Page excerpt:
________

Darshan (born 29 April 1991) is an Indian actor who appears in Tamil cinema. He made his breakthrough by playing the supporting role in Kanaa (2018) and played one of the leads in Thumbaa (2019). He is also the runner up of the comedy cooking show Cooku with Comali (season 3).

== Early life ==
Darshan was born on 29 April 1991 in Coonoor in the state of Tamil Nadu. He later did his schooling at Stanes Anglo Indian Higher Secondary School, Coonoor, and went to CSI Bishop Appasamy College Of Arts And Science for his college. He later graduated from his studies and decided to go into the film industry full time.

________

Listed entries:

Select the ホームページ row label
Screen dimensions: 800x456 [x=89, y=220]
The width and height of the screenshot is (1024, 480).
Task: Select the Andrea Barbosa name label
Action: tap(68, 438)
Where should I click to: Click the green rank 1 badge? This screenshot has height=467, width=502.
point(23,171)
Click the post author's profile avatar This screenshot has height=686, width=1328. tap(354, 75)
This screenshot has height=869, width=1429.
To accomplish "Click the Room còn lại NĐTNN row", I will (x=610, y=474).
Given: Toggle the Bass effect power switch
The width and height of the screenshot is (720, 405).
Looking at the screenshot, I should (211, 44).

________

What you will do:
#1 Give the passage about the actor Darshan again, everything from "Darshan (born 29" down to "industry full time.", and swap "Coonoor" for "Ooty".
#2 According to the passage about the actor Darshan, which school did he attend?
#3 Extend the passage about the actor Darshan, picking up after its final sentence.

Answer list:
#1
Darshan (born 29 April 1991) is an Indian actor who appears in Tamil cinema. He made his breakthrough by playing the supporting role in Kanaa (2018) and played one of the leads in Thumbaa (2019). He is also the runner up of the comedy cooking show Cooku with Comali (season 3).

== Early life ==
Darshan was born on 29 April 1991 in Ooty in the state of Tamil Nadu. He later did his schooling at Stanes Anglo Indian Higher Secondary School, Ooty, and went to CSI Bishop Appasamy College Of Arts And Science for his college. He later graduated from his studies and decided to go into the film industry full time.

#2 Stanes Anglo Indian Higher Secondary School, Coonoor.

#3
== Career ==
Darshan first made his lead debut under Sivakarthikeyan's productions banner called Kanaa playing a supporting role known as Murali Krishna which was directed by Arunraja Kamaraj. The film overall received a high positive feedback from critics, with Darshan citing Sivakarthikeyan as his mentor thereafter. After his debut, Darshan received an offer from director Harish Ram L. H to play the lead character in his adventure themed film Thumbaa. Darshan later agreed to the offer and was cast in the lead along with Keerthi Pandian and Dheena. In 2022, Darshan appeared as a contestant in the comedy television show called Cooku With Comali which aired on Star Vijay which also marked his television debut.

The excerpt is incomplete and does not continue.